• 引用文:
正月に短歌
東京の正月は、今年も穏やかな晴天に恵まれた。
前に書いた短歌をやっている中学の友人から年賀状が届き、そこに40年ぶりの同窓会にとして短歌が書かれていたので、私も真似てみることに。
2日の日に年賀状を出しにいったときに、風が冷たかったので、もしやと思っていつもの富士の見える場所に行ってみたら、見えた。空気がきれいなせいか、いつもよりとてもすがすがしい姿であった。
耳凍る 初春の朝 出会いたる 真白き富士は 屹然と立つ
本当は、これでなんだか嬉しくなったので、そうした思いを入れ込みたかったのだが、上手く入らず、富士が屹然としているというところで終わってしまった。

• 抽出資料:
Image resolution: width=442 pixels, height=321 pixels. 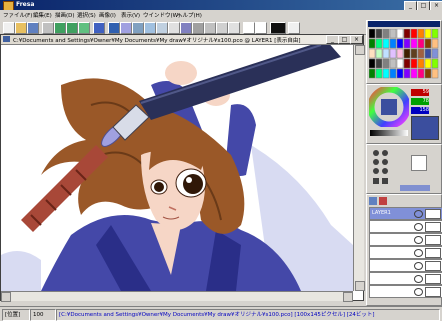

* * *

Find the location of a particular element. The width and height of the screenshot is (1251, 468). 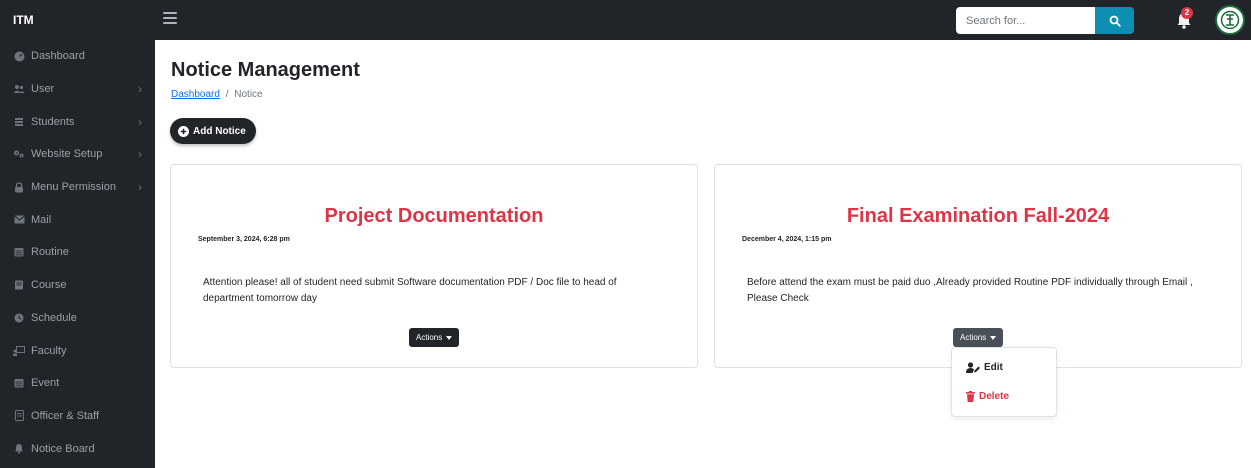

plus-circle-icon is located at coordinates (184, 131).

---

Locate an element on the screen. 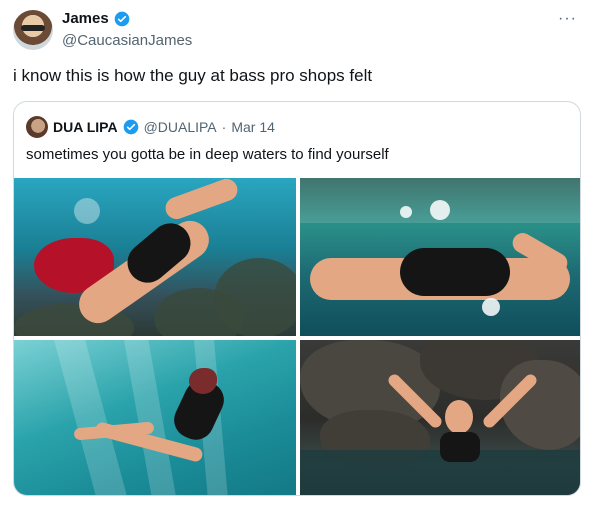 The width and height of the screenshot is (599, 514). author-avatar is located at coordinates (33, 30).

• 課題文:
正月の富士を詠んだ短歌についての引用文を、最後の文の後から続けて書いてください。 資料は引用文とは別のものです。

• 解答例:
出会いたるは人ではないので可笑しいかなぁとは思ったが、普通に暮らしていては見えない富士に出会ったという意識を出してみたかった。
3日も晴れていたので、富士を見るなら午前中と思い、ぐずる母親を置いて、多摩モノレールに行ってみる。春にモノレールに乗った折、パンフに富士が良く見えている写真が載っていたので(春だと見えない)、冬に来て見ようと眼つけていたのだ。
すると、見事に美しい富士が見えるではないか。
そこで、子供のように、見えなくなる駅までモノレールに乗り、また引き返し、降車しても見えそうなポイントを見つけたので降りてみた。多摩川の土手のところだ。目線が低くなると見えないかとおそるおそる行ってみたら、良く見えた。
時間がないのだけれど、写真に撮るなら電線が写らないよう、もう少し土手を歩いたところの方が良いと通りすがりの人が教えてくれたので、土手に下りてみると、確かにそうだった。
土手をもっとあるくともっと見えるのではないかと歩き進んだが、そうでもなかったので引き換えした。
この頃には、昼近くになっていたので、実際、景色としても、朝の凛とした感じがなくなってしまった。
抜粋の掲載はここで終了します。